Pavlo Oleksiyovych Kulyk (Павло Олексійович Кулик) is a Ukrainian public servant, analyst and artist. He is Deputy Head of the Secretariat for Digital Development, Digital Transformation and Digitalization of the High Qualification Commission of Judges of Ukraine.

== Public service and analytical work ==

On 29 January 2025, the High Qualification Commission of Judges of Ukraine adopted a decision to appoint Kulyk as Deputy Head of the Secretariat for Digital Development, Digital Transformation and Digitalization, effective from 5 February 2025. The Commission also assigned him the third rank of public service.
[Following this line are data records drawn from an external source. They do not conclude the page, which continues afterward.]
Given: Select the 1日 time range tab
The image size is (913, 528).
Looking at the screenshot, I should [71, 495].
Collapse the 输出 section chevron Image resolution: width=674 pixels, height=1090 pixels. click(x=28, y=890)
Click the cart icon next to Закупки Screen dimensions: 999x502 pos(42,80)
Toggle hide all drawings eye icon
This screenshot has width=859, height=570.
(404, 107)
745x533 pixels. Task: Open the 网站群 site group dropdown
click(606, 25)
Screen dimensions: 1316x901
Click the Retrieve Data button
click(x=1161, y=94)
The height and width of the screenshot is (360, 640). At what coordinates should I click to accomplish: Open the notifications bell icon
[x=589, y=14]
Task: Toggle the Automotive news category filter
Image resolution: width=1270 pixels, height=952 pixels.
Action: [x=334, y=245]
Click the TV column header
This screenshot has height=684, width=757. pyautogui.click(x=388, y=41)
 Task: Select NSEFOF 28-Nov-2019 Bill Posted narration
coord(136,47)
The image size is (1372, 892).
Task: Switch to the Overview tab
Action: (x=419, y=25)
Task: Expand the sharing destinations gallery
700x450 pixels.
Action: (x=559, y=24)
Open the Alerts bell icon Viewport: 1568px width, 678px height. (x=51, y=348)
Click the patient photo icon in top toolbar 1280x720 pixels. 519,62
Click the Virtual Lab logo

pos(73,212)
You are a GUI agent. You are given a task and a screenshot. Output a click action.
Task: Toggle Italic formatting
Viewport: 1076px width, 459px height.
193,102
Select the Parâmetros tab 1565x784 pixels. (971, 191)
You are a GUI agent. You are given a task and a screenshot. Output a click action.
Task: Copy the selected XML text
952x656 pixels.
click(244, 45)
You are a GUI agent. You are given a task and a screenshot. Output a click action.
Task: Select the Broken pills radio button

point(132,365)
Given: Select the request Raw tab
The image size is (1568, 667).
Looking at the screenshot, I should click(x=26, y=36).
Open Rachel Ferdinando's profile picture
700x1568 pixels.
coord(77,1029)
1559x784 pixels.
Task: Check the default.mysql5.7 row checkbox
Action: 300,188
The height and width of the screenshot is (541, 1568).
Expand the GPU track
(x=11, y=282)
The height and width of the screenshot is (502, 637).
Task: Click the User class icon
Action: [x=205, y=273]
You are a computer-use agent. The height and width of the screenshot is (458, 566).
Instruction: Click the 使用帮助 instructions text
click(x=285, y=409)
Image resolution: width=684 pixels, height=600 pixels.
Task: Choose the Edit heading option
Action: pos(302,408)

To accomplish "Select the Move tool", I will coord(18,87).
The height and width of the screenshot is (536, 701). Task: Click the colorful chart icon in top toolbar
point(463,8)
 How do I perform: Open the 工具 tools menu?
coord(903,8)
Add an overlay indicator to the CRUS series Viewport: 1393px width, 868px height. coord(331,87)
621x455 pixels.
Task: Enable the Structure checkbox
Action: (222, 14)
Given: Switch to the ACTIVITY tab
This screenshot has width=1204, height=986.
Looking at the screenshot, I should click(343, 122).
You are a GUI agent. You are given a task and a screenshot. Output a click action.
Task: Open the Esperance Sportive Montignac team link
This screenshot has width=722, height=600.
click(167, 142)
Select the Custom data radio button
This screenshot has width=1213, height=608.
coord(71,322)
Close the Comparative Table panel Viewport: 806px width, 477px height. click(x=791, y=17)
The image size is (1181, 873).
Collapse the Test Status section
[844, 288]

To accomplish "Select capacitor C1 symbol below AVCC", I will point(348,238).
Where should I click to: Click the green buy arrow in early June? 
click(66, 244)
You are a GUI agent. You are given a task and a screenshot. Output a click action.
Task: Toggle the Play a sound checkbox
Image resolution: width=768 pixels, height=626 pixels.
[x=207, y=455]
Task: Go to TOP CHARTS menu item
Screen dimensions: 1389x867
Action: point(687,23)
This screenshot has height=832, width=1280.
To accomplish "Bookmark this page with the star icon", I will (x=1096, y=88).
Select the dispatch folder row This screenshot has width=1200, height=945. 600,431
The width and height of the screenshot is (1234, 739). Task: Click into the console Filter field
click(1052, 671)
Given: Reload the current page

In 2024, an article in the International Journal of Digital Humanities about the National Agency on Corruption Prevention databases War & Sanctions and War & Art acknowledged Kulyk as head of the analysis department at the National Agency on Corruption Prevention and thanked him for granting permission to work with the agency's datasets.

In 2023, the Danish investigative media outlet Danwatch quoted Kulyk in an article about the War&Art database and the documentation of Ukrainian cultural heritage stolen by Russia.

== Artistic work ==

Kulyk has been presented by Hromadske Radio as an artist and appeared as a guest in broadcasts connected with Ukrainian art projects related to the war, including the exhibitions Maky and Mystetstvo nezalezhnosti.

Kulyk maintains a profile on Saatchi Art, where his paintings are presented.

On his own website, Kulyk describes Chaotism as an artistic process in which random lines form the basis for recognizing shapes and developing a final composition.